Source records →

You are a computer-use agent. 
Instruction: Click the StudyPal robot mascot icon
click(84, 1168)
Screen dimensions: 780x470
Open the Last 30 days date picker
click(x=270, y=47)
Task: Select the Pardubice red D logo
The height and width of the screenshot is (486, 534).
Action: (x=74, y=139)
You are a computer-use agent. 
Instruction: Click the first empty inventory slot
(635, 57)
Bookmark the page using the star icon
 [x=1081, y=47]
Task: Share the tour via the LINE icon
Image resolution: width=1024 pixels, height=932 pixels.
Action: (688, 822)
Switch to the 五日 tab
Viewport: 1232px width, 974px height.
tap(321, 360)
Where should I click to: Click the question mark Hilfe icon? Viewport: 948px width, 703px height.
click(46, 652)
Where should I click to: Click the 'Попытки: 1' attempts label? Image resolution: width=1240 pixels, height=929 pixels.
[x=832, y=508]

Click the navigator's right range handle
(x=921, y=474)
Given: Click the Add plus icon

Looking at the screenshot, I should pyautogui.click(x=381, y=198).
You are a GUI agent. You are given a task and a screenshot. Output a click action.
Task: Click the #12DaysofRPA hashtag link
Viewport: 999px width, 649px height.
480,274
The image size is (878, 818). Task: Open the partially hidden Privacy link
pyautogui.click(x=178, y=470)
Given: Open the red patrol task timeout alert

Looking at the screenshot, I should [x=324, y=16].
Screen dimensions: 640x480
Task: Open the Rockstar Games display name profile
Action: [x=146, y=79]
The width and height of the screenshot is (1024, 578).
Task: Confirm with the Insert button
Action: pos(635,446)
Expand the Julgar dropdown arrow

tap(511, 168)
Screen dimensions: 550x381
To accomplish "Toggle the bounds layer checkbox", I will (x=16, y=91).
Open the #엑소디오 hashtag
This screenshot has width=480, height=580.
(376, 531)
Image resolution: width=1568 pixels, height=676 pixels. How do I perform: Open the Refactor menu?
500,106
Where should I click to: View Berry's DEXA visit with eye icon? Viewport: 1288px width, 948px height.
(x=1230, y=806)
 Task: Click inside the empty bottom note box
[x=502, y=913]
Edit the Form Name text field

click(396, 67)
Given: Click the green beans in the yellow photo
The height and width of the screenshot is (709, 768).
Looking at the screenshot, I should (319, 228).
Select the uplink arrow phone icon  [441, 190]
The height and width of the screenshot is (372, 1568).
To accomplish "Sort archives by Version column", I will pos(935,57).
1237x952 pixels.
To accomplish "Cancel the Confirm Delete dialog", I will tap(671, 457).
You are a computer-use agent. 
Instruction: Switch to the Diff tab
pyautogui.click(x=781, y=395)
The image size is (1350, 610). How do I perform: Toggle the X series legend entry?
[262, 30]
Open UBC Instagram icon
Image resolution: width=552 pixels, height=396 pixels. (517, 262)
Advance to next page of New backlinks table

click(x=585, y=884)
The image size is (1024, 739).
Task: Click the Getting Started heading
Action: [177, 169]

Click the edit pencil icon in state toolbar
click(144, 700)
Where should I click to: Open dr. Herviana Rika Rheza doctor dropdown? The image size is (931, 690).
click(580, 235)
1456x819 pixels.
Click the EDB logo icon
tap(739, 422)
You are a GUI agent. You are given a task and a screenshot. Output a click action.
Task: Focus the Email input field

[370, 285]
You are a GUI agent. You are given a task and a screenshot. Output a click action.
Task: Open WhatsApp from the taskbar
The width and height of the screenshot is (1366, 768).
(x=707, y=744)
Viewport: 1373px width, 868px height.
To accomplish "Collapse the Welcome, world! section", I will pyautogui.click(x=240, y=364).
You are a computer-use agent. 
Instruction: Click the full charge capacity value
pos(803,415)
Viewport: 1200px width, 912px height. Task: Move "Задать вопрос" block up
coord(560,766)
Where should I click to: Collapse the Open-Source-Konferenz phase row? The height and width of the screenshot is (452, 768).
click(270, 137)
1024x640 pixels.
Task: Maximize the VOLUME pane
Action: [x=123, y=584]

Written instruction →
Format the records from the line with "Where should I click to: Click the 'Попытки: 1'" to the line with "should pyautogui.click(x=381, y=198)." as a two-column CSV headed instruction and action. Give one row per pair of text and answer, with each field quoted and line breaks turned into spaces.

Full response →
instruction,action
"Where should I click to: Click the 'Попытки: 1' attempts label? Image resolution: width=1240 pixels, height=929 pixels.","[x=832, y=508]"
"Click the navigator's right range handle","(x=921, y=474)"
"Given: Click the Add plus icon","Looking at the screenshot, I should pyautogui.click(x=381, y=198)."